Efflux transporter expression and acetaminophen metabolite excretion are altered in rodent models of nonalcoholic fatty liver disease.

Efflux transporters are responsible for the excretion of numerous xenobiotics and endobiotics and thus play an essential role in proper liver and kidney function. Nonalcoholic fatty liver diseases (NAFLDs) comprise a spectrum of disorders that range from simple fatty liver (SFL) to nonalcoholic steatohepatitis (NASH). Although the precise events leading to NAFLD are unclear, even less is known about the effects on efflux transporter expression and drug disposition. The purpose of this study was to determine the effect of NAFLD on efflux transporter expression in rat liver as well as on acetaminophen (APAP) metabolite excretion. To simulate SFL and NASH, rats were fed either a high-fat (HF) or a methionine- and choline-deficient (MCD) diet for 8 weeks. In the livers of MCD rats, there were striking increases in both mRNA and protein levels of multidrug resistance-associated protein (Mrp) 3, Mrp4, and breast cancer resistance protein, as well as increased Mrp2 protein. After administration of a nontoxic dose of APAP, biliary concentrations of APAP-sulfate, APAP-glucuronide (APAP-GLUC), and APAP-glutathione were reduced in MCD rats. The effects of the HF diet on both transporter expression and APAP disposition were by comparison far less dramatic than the MCD diet-induced alterations.
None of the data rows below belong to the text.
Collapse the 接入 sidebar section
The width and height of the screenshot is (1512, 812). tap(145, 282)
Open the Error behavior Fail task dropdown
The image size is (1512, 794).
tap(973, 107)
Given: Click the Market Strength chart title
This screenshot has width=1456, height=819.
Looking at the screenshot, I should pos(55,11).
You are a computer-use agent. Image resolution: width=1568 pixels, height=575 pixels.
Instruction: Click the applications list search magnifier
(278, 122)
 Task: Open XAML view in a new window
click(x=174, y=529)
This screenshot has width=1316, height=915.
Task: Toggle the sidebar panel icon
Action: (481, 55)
Whereas APAP-sulfate levels were also decreased in MCD rat plasma, the levels of the Mrp3 substrate APAP-GLUC were elevated. Urinary elimination of APAP metabolites was identical between groups, except for APAP-GLUC, the concentration of which was 80% higher in MCD rats. These studies correlate increased hepatic Mrp3 protein in the MCD model of NASH with increased urinary elimination of APAP-GLUC. Furthermore, the proportional shift in elimination of APAP metabolites from bile to urine indicates that MCD-induced alterations in efflux transporter expression can affect the route of drug elimination.